As of today, since that first run, I've logged over 10,000 miles. Here's the Garmin report to prove it:
|Technically this proves nothing, but take my word for it, I really ran that far!|
So what can happen to a person over 10,000 miles? Let me count the ways.
1. You'll make some of the best friends you'll ever know, and get to know them better than you ever imagined. You can talk about a lot during a 20-mile training run — or a 6-hour drive to a race.
2. You can learn to enjoy running in the rain. I've run through more torrential downpours than I can count, and each one of them was a special moment. Sometimes, running through puddles while the rain drips down your face, you'll find that you actually run faster, with less effort than when it's dry and comfortable. Sometimes, however, you don't.
3. You can run your first 16-miler, your first 18-miler, your first 19.3-miler. Each one of this seems harder than the last one, but then, suddenly, they don't seem so bad any more, and you run farther, harder than you ever imagined possible.
4. You can run your first Marathon, a beautiful, fantastic, beast of a race, in one of the most spectacular places on earth. For Big Sur, my dad and stepmom flew down from Oregon to watch me finish, giving me one of the best memories of him before he died.
5. You can run while you are on vacation, past volcanoes and endangered species. You can find the steepest road you've ever seen and try to run up it. Then you can actually succeed at running up it.
|Wow, that's some hill!|
7. You can pace runners as they complete 100-mile ultramarathons. It's amazing to see what people who are stubborn, determined, and disciplined can do. I simply cannot imagine running that far but I have immense respect for the people who do.

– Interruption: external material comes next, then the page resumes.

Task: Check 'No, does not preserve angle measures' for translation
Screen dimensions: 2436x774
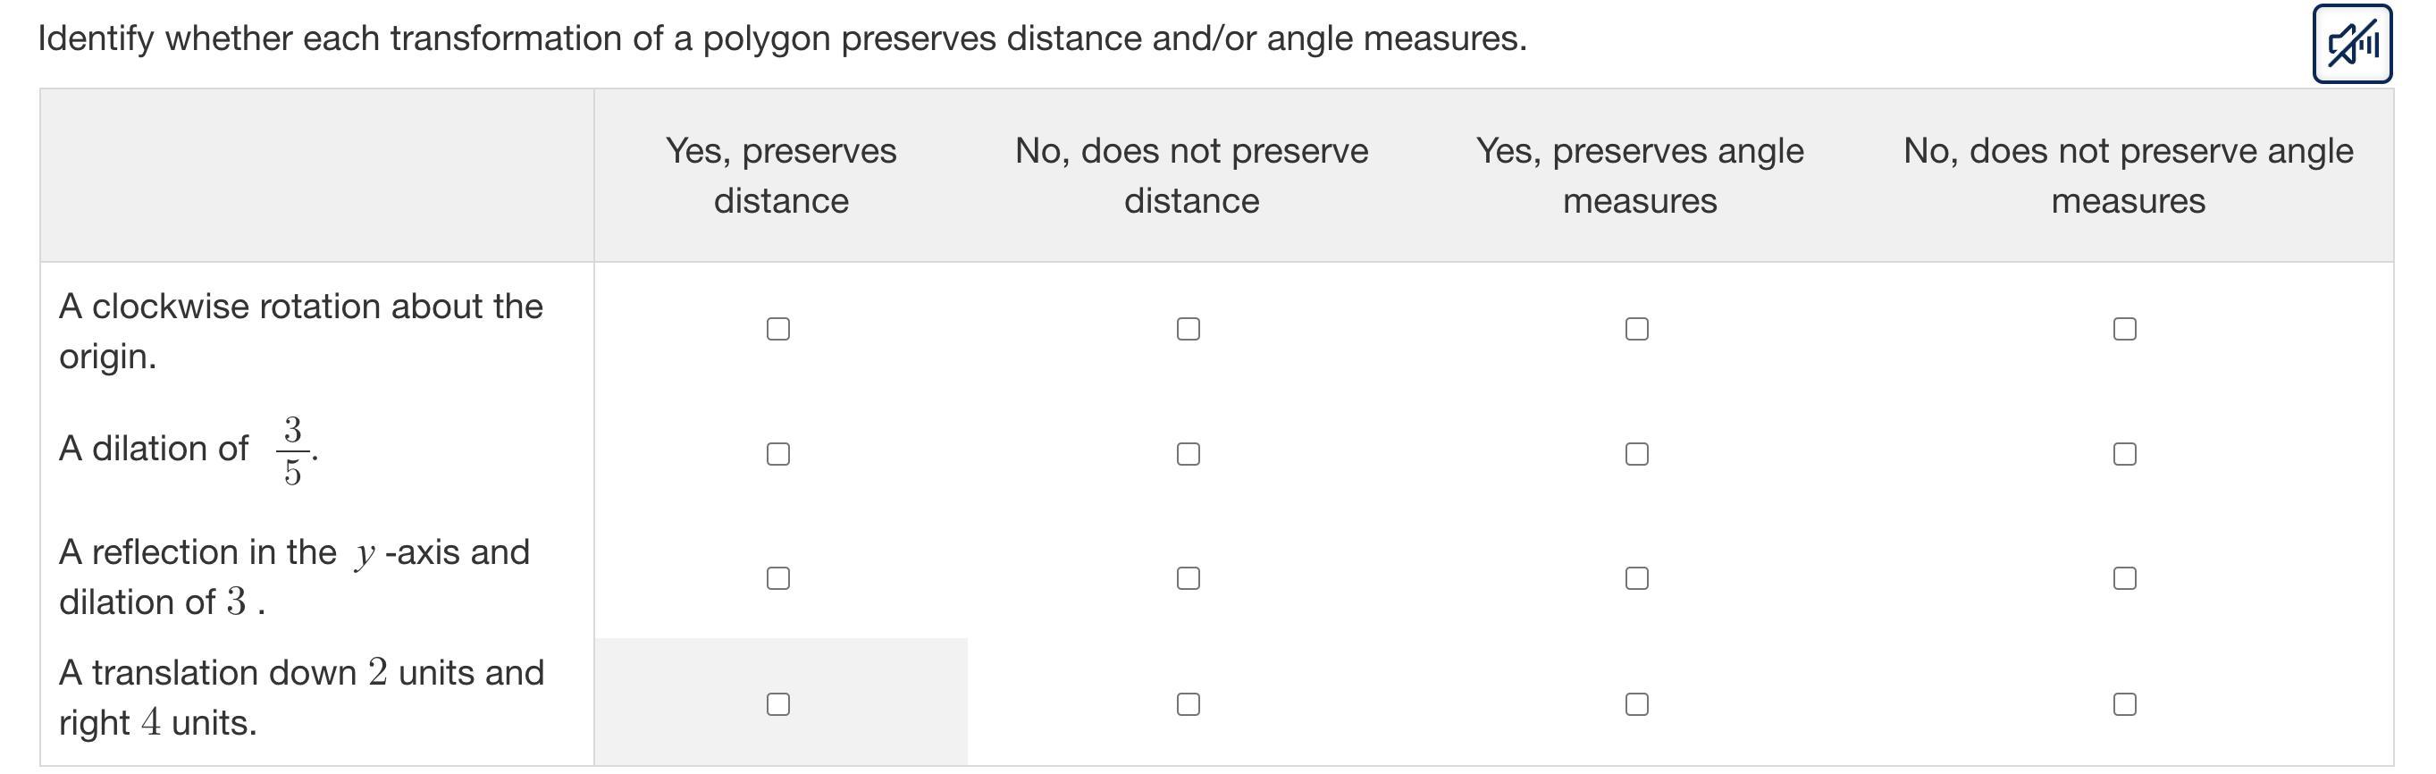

8. You can train through snow, slush, muck, rain, and just about any other weather condition you can imagine. And it still won't prepare you for this.
9. You can run faster than you ever imagined possible.
10. You can win your first-ever road race.
11. You can continue to seek out even more-epic adventures.
|That's quite a mountain!|
13. You can drink coffee after nearly every run. There is nothing more satisfying than sipping a perfect cup of coffee at 6:30 a.m. after a great run with great friends. You can get so accustomed to coffee that you stifle the urge to complain bitterly every time a race doesn't offer coffee at the finish line (Beer? Is that all you got?).
14. When you finish running 10,000 miles, you get to start on the next 10,000, which you just know will be even better!